My take on the elevator-blasting scene in "The Cage":
Pike is kidnapped; sidekicks rush to the site, their weapons at whichever setting. Those who have the stun phaser barrel in place do a quick offscreen adjustment (or then nobody has his gun on stun). Those who have the kill phaser barrel or the laser barrel try their luck with the door. Some are not satisfied with the result and up the ante, either by switching from the general-purpose vaporizing phaser to the dedicated cutting laser (a logical move) or vice versa (a pure frustration move).
And lasers are generally known to be better cutters than phasers, so Tyler mentions the former rather than the latter when telling his superior about the failure... Number One would know that if the laser barrel failed, then the phaser barrels obviously wouldn't have been any good, either.
Two separate barrels for stun and kill in phasers is good, solid canon from STXI. OTOH, multiple barrels of completely different functionality is good, solid canon from ENT, with those plasma rifles that have a separate phase gun overbarrel (as well as from the real world, where assault rifles have separate grenade launcher barrels, or other scifi realms where they have, say, flamethrower barrels!). A three-barrel carousel with two separate phaser barrels and a third barrel for completely different machinery makes good sense, then. Things like power settings or beam width settings are handled by other controls, although the same controls may well apply to all the barrels.

● **Tasks and exercises**:
1. In the post about the elevator-blasting scene:
(a) Who is kidnapped?
(b) Which does Tyler mention to his superior: lasers or phasers?
(c) Which source is cited as canon for phasers having two separate barrels for stun and kill?
2. Transcribe the post about the elevator-blasting scene between "My take on the" and "any good, either.", inclusive.
3. Write the next part of the post about the elevator-blasting scene, picking up after its final sentence.

● **Dataset extract**:

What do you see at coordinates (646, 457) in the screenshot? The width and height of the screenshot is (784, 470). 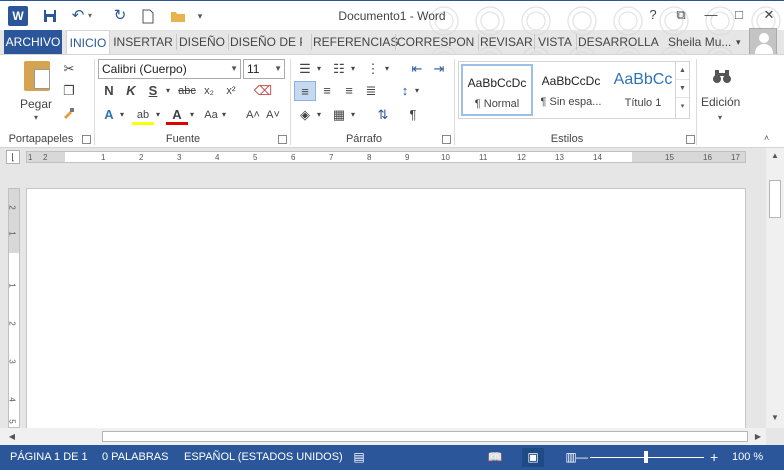 I see `zoom-slider-thumb` at bounding box center [646, 457].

● **Responses in order**:
1.
(a) Pike.
(b) Lasers.
(c) STXI.

2.
My take on the elevator-blasting scene in "The Cage":
Pike is kidnapped; sidekicks rush to the site, their weapons at whichever setting. Those who have the stun phaser barrel in place do a quick offscreen adjustment (or then nobody has his gun on stun). Those who have the kill phaser barrel or the laser barrel try their luck with the door. Some are not satisfied with the result and up the ante, either by switching from the general-purpose vaporizing phaser to the dedicated cutting laser (a logical move) or vice versa (a pure frustration move).
And lasers are generally known to be better cutters than phasers, so Tyler mentions the former rather than the latter when telling his superior about the failure... Number One would know that if the laser barrel failed, then the phaser barrels obviously wouldn't have been any good, either.

3.
Think of an assault rifle with a grenade launcher and laser sight: three "weapons" that all need triggers (which can be combined, even if today's simple and rugged weapons never try for such a thing) and might be adjusted in things like range (by adjusting a common sighting screw) but definitely need three separate "barrels".
For the actual "The Cage" visuals, the red beams come from the uppermost barrel of a given sidearm. For Spock, that's the longest, stockiest barrel; for Tyler, the carousel is rotated ninety degrees (counterclockwise when viewed from rear) compared to Spock's, so he fires with the slightly shorter and thinner one. Garrison then also fires with the long, thick barrel; and Tyler then twists his gun to bring the long, thick barrel to bear for a second shot, while Spock sees no need to adjust anything. Tyler may also adjust some other knob for his third and final shot, but that'd be offscreen; all we can see is that his barrels have not been rotated a second time.
This could well mean that the shortest, thinnest barrel (the one that Number One has in the firing position when setting her gun to self-destruct) is dedicated to stun. Pike also threatens the Talosian with that one, though - both on the surface, where his training for nonviolence might have taken over, and down in the cave, where he'd have been feeling both the logical need and the self-fanned flames of murderous urge to use a kill barrel. And of course there are cases where no single barrel is in the topmost "firing position"; Pike's carousel often rotates to the two-up, one-down position.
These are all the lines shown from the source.